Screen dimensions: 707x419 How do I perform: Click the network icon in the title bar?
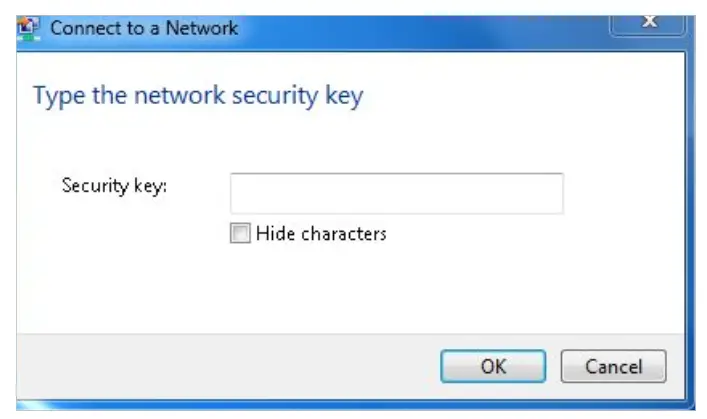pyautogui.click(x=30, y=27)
==
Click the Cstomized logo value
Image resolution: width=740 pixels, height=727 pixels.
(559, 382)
...
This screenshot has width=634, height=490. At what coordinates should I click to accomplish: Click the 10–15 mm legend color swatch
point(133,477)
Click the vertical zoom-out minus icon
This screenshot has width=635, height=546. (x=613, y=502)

PROBLEM TO WORK ON:
Can you rewrite the stretch of the records from the line containing "Screen dimensions: 707x419" through the line containing "pyautogui.click(x=30, y=27)", requests included, scaling only the click coordinates in the answers by 1.55 and rounding them to whole numbers with halves rounded up? Return only those lines, without the picture.

WRITTEN RESPONSE:
Screen dimensions: 707x419 How do I perform: Click the network icon in the title bar?
pyautogui.click(x=47, y=42)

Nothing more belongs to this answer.